- ABOUT THIS TASK: Word for word, repeat each of the records below.

━━━━━━━━━━━━━━━━━━━━━━━━━━━━━━

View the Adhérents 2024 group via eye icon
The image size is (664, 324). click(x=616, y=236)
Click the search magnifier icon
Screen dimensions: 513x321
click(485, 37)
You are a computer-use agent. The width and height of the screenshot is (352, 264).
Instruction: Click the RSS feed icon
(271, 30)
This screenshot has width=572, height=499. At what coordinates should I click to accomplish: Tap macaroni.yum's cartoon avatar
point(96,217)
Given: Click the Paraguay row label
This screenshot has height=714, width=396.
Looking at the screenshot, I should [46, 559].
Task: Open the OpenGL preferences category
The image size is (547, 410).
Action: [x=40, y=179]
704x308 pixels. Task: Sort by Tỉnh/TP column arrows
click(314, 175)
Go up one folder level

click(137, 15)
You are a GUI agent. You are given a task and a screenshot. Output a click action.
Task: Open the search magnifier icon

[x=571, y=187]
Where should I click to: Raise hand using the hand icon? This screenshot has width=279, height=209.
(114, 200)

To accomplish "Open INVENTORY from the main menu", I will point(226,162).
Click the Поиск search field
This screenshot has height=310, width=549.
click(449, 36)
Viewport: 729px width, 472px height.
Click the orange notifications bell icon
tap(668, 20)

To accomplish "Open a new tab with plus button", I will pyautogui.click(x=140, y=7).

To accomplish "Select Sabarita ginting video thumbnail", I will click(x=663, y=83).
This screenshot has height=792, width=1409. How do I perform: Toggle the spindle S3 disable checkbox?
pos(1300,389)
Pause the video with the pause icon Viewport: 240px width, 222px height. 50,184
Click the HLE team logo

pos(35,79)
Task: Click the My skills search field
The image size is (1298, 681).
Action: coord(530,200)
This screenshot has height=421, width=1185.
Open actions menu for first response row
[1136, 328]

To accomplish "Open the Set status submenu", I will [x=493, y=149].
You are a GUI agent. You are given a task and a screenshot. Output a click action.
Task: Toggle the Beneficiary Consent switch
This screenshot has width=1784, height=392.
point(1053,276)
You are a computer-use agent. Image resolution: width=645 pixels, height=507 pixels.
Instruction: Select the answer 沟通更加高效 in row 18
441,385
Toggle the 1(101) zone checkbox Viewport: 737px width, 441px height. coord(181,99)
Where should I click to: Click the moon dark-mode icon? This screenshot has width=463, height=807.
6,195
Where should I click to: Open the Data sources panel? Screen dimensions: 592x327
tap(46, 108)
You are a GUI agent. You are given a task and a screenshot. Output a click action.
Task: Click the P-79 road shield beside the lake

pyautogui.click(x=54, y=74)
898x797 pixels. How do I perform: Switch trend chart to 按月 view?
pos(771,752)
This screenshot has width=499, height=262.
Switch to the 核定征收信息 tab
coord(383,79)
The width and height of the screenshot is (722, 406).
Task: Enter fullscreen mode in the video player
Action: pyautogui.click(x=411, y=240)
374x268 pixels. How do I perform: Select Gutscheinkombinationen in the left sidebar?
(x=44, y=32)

━━━━━━━━━━━━━━━━━━━━━━━━━━━━━━

- RESPONSE TO THE EXERCISE:
View the Adhérents 2024 group via eye icon
The image size is (664, 324). click(x=616, y=236)
Click the search magnifier icon
Screen dimensions: 513x321
click(485, 37)
You are a computer-use agent. The width and height of the screenshot is (352, 264).
Instruction: Click the RSS feed icon
(271, 30)
This screenshot has width=572, height=499. At what coordinates should I click to accomplish: Tap macaroni.yum's cartoon avatar
point(96,217)
Given: Click the Paraguay row label
This screenshot has height=714, width=396.
Looking at the screenshot, I should [46, 559].
Task: Open the OpenGL preferences category
The image size is (547, 410).
Action: [x=40, y=179]
704x308 pixels. Task: Sort by Tỉnh/TP column arrows
click(314, 175)
Go up one folder level

click(137, 15)
You are a GUI agent. You are given a task and a screenshot. Output a click action.
Task: Open the search magnifier icon

[x=571, y=187]
Where should I click to: Raise hand using the hand icon? This screenshot has width=279, height=209.
(114, 200)

To accomplish "Open INVENTORY from the main menu", I will point(226,162).
Click the Поиск search field
This screenshot has height=310, width=549.
click(449, 36)
Viewport: 729px width, 472px height.
Click the orange notifications bell icon
tap(668, 20)

To accomplish "Open a new tab with plus button", I will pyautogui.click(x=140, y=7).

To accomplish "Select Sabarita ginting video thumbnail", I will click(x=663, y=83).
This screenshot has height=792, width=1409. How do I perform: Toggle the spindle S3 disable checkbox?
pos(1300,389)
Pause the video with the pause icon Viewport: 240px width, 222px height. 50,184
Click the HLE team logo

pos(35,79)
Task: Click the My skills search field
The image size is (1298, 681).
Action: coord(530,200)
This screenshot has height=421, width=1185.
Open actions menu for first response row
[1136, 328]

To accomplish "Open the Set status submenu", I will [x=493, y=149].
You are a GUI agent. You are given a task and a screenshot. Output a click action.
Task: Toggle the Beneficiary Consent switch
This screenshot has width=1784, height=392.
point(1053,276)
You are a computer-use agent. Image resolution: width=645 pixels, height=507 pixels.
Instruction: Select the answer 沟通更加高效 in row 18
441,385
Toggle the 1(101) zone checkbox Viewport: 737px width, 441px height. coord(181,99)
Where should I click to: Click the moon dark-mode icon? This screenshot has width=463, height=807.
6,195
Where should I click to: Open the Data sources panel? Screen dimensions: 592x327
tap(46, 108)
You are a GUI agent. You are given a task and a screenshot. Output a click action.
Task: Click the P-79 road shield beside the lake

pyautogui.click(x=54, y=74)
898x797 pixels. How do I perform: Switch trend chart to 按月 view?
pos(771,752)
This screenshot has width=499, height=262.
Switch to the 核定征收信息 tab
coord(383,79)
The width and height of the screenshot is (722, 406).
Task: Enter fullscreen mode in the video player
Action: pyautogui.click(x=411, y=240)
374x268 pixels. How do I perform: Select Gutscheinkombinationen in the left sidebar?
(x=44, y=32)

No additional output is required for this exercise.